To this grounding in economic models with wildly unrealistic assumptions, add the general push towards money as an end in itself (the M-C-M schema of money and commodities), the prestige conferred by conspicuous consumption (the unending seduction of bigger and better gadgets), the ready availability of unthinking entertainment, is it any wonder that people who can make a fortune at the expense of others do so?
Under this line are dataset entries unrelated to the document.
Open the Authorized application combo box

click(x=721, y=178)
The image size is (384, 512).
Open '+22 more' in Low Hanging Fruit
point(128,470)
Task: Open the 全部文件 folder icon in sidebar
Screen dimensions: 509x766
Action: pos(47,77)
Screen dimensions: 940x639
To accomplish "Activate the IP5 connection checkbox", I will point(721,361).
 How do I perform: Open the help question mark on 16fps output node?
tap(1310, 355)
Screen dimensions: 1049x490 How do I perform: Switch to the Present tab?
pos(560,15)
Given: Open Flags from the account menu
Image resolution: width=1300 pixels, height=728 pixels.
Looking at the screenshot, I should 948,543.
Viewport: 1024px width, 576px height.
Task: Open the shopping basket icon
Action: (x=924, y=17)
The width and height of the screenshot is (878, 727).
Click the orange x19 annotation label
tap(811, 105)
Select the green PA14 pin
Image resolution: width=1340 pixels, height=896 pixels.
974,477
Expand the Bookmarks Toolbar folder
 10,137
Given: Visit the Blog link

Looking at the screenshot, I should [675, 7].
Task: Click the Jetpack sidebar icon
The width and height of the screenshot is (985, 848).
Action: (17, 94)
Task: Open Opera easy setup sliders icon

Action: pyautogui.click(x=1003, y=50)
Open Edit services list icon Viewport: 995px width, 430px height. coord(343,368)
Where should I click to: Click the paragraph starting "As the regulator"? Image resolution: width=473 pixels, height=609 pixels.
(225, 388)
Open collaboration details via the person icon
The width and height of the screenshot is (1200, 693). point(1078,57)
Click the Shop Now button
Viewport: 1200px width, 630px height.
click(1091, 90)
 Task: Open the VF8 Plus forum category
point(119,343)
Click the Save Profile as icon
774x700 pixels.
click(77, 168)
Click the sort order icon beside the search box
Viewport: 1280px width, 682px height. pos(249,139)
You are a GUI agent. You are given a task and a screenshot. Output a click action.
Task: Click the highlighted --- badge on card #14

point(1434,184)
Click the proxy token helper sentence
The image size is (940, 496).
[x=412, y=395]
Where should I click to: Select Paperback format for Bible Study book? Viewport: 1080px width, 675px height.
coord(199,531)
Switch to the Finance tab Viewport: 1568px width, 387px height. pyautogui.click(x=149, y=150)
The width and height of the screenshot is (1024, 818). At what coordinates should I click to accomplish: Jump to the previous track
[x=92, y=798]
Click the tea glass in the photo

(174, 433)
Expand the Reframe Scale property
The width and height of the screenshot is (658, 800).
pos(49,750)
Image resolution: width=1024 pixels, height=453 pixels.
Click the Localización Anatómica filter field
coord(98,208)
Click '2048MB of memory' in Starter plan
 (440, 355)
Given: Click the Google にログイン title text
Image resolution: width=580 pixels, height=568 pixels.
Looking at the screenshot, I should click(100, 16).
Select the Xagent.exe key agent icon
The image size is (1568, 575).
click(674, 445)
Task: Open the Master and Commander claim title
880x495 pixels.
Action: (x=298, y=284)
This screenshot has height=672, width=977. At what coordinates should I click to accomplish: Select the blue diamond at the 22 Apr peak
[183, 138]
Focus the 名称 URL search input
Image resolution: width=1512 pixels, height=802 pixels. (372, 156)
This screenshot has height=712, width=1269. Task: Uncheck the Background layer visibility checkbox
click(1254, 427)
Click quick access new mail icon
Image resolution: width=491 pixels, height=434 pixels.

The economic questions are at their base moral ones of value and worth; to do with mechanisms of work and reward. And something deeper than a market has failed when a person takes a golden parachute after causing widespread redundancy, or gets paid hundreds of times the lowest paid worker of their organisation. It is this shield of indifference — this lack of concern and conscience for fellow beings which is overtly visible in democratic capitalism but equally liable to manifest in socialist totalitarianism — that is the first human crisis. Dealing with this would require a new definition of self-interest, so that being uneconomic (in the conventional sense) is not seen as being irrational.
Economic violence which is caused by spurious economics deserves to be recognised as such and alternatives reflected in the teaching machine and research incentives (unknown to outsiders, the field of economics is highly segmented, and with centuries of alternative theories and thinkers). Economics needs to be seen as econo-mixes, a plural set of theories, prescriptions, outcomes that do not reflect the expertise of scientific detachment or neutral consensus, but are a mix of various social and political motivations that retain relevance only within a certain empirical context at a given time.
The typical Economic Heroes are the ones who make most money and get most things. Where regulation is lax, or premises flawed, people will creatively invent instruments to exploit the loopholes. The ongoing financialisation has literally been able to create value out of nothing in many cases. The fragility of a house of cards shouldn't be a surprise. The sad fact is the impact of these financial trades on businesses, livelihoods and jobs in other sectors when the bubbles burst. Crises are a fact of an interconnected system, but those who cause them aren't the ones hit most by the effects of the job losses. It is the workers in sectors such as construction and manufacturing and council workers with their pensions that take the fall (note how the media routinely describes the job losses as the companies having 'shed' workers).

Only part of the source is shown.